Input material:
=== Section Start ===

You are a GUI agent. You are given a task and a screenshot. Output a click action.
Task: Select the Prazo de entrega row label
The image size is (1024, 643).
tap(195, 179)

=== Section End ===
=== Section Start ===

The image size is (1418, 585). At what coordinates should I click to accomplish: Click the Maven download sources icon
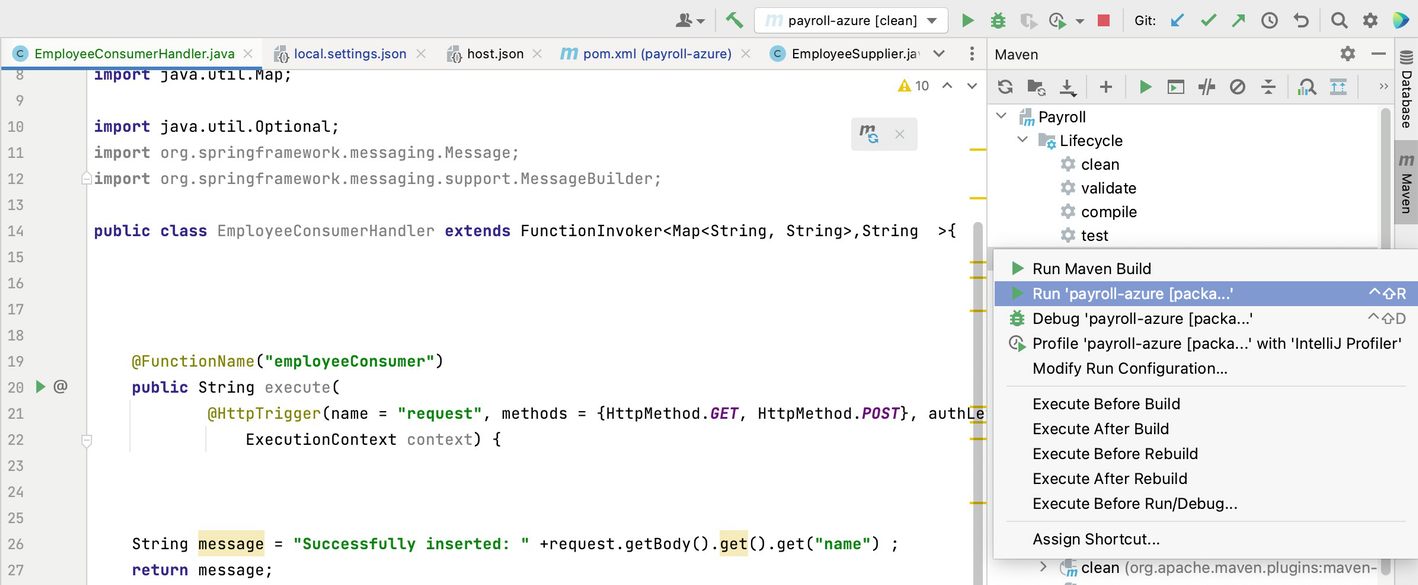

=== Section End ===
=== Section Start ===

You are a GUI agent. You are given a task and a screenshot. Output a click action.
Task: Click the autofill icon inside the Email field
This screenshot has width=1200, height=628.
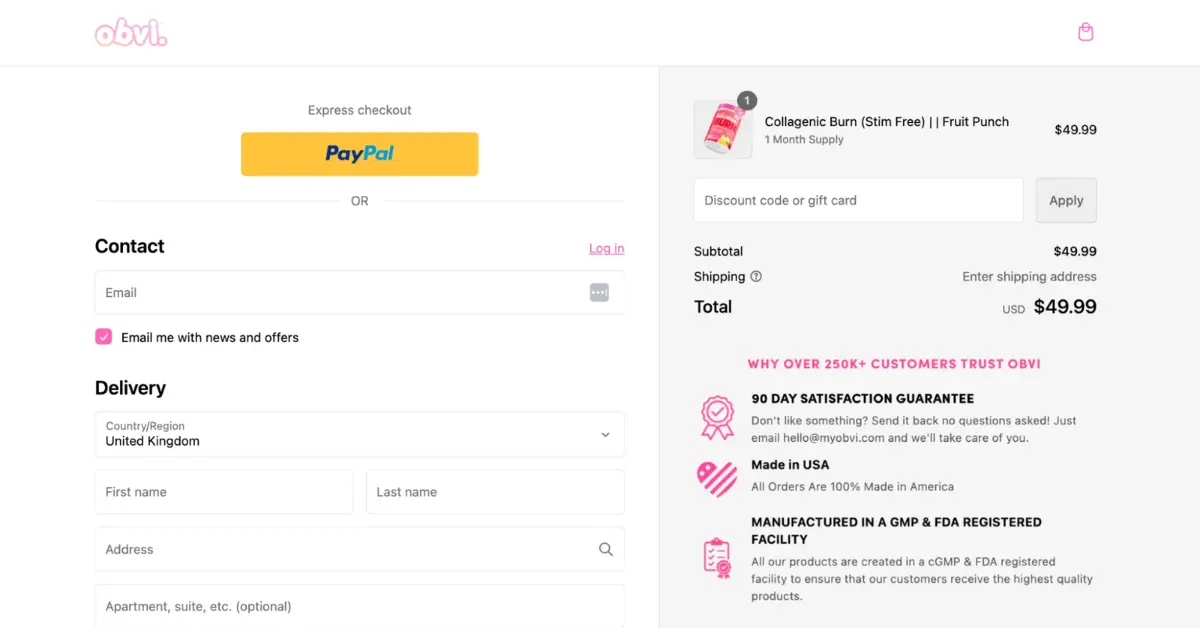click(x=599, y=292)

=== Section End ===

Aim of the task:
Find how many lines in the listing above contain the word "icon", then state that number by itself.

Written response:
2